Things to do:
A: From the article on scrum meetings below, list the meeting types it names as the key scrum meetings.
B: According to the article on scrum meetings below, what two other names does the daily stand-up go by?
C: Write the next part of the article on scrum meetings below, picking up right after its final line.

Page excerpt:
Meetings are part of the day-to-day engagement activities of a scrum team. Scrum is the earliest and most popular agile framework used for managing product development. Other agile frameworks are Extreme Programming, Dynamic System Development Method (DSDM), Disciplined Agile (DA), Scaled Agile Framework (SAFe), Large Scale Scrum (LeSS), etc.
A scrum team comprises the product owner, scrum master, and the development team. They work together to deliver a working product.
Most agile teams are co-located because they require face-to-face communication. However, in some cases, they can have virtual team members.
A scrum team has many scrum meetings. These meetings can be related to sprint planning and other engagement sessions like daily stand-up, retrospective, demonstration, etc. Every meeting has different objectives, such as receiving feedback, planning, knowledge transfer, etc.
All scrum meetings have ground rules, such as fixed meeting duration, no personal comments, and punctuality. In most cases, the scrum master leads these meetings and represents servant leadership.
Roles and Terminology in the Scrum Framework
Before diving into the various scrum meetings, let’s understand some scrum terminologies.
◉ Scrum Master: This is the team leader who keeps the team focused on its goals and ensures it adheres to agile principles.
◉ Product Owner: This is a business-oriented team member who works with the team and client to help prioritize the backlog from the business perspective.
◉ Development Team: This is a self-organizing and cross-functional team that delivers a sprint release.
◉ Product Backlog: This prioritizing tool helps the team deliver the highest value without creating waste.
◉ Servant Leader: This is a coach and impediment remover. In most cases, the scrum master plays this role.
◉ Sprint: This is a time-boxed cycle on which scrum is run to deliver a shippable increment of the product.
◉ Working Product: This is the product being developed, and feedback is received
Types of Scrum Meetings
The followings are key scrum meetings:
1. Daily Stand-up
2. Retrospective
3. Sprint Planning
4. Demonstration/Review
5. Backlog Refinement
#1. Daily Stand-up
This meeting is also called Daily Scrum or Scrum Huddle. The duration of the stand-up meeting is 15-minutes, and the scrum team reviews progress from the previous day, declares activity for the current day, and highlights any encountered or anticipated impediments.
Team members answer the following questions:
1. What did we do yesterday?
2. What will we work on today?
3. What are the impediments?

Data:
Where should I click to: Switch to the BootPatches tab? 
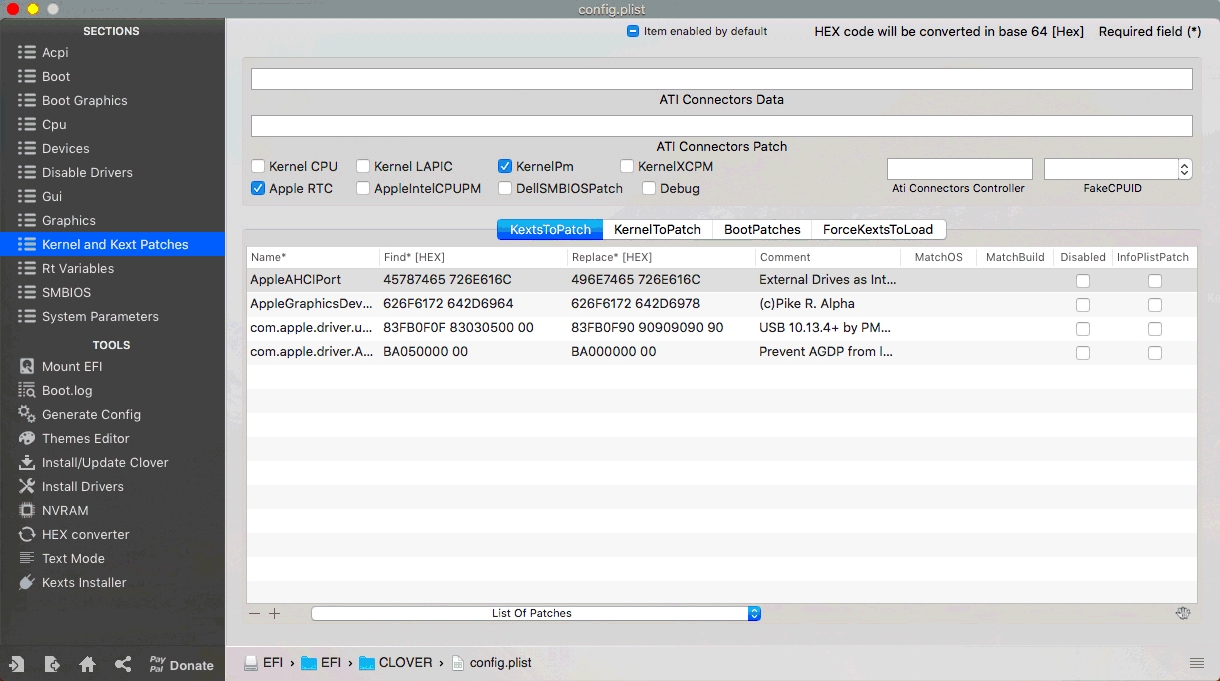tap(762, 229)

Task-by-task results:
A: Daily Stand-up, Retrospective, Sprint Planning, Demonstration/Review, and Backlog Refinement.

B: Daily Scrum and Scrum Huddle.

C:
The meeting has a fixed duration of 15 minutes to stop team members from losing focus and possibly becoming a status meeting. Note that daily scrum is not for reporting status updates. If the team requires more brainstorming, they can use the parking lot (which occurs after the standup).
Any team member can conduct daily scrums. The benefits of this meeting are:
◉ It helps team members micro commit to each other – Question (2) above addresses this. Since trust is an integral part of agile, team members ensure they deliver as expected.
◉ It uncovers problems quickly and minimizes waste – Waiting is software waste, and Question (3) above helps achieve this where the scrum master quickly intervenes and removes impediments preventing workflow.
◉ It ensures a smooth workflow by connecting the past and present with potential barriers. So, the team can look ahead.
◉ It keeps the team on track and provides transparency to avoid surprises.
One major antipattern for Daily Stand-up is its tendency to turn into a status meeting. The facilitator must avoid focusing on status and pay attention to the three guiding questions above.
The Daily Stand-up improves the flow and visibility, like the Kanban board. It promotes face-to-face communication, which is the most efficient form of communication.
#2. Retrospective
This scrum meeting helps improve the product.
Here, the team asks the questions:
◉ How do we work better?
◉ What could be improved?
It is a process-improvement opportunity by inspecting and adapting. One of the agile manifestos says, “At regular intervals, the team reflects on how to become more effective, then tunes and adjusts its behavior accordingly.”
Retrospective meetings can be conducted every two weeks, as most iterations take this long. A retrospective is a kaizen concept for continuous improvement using Deming’s plan-do-study-act (PDSA) model.
It is time to act on what is and is not working to improve efficiency. It is not a blame session, but rather an opportunity to look back and improve specific action items.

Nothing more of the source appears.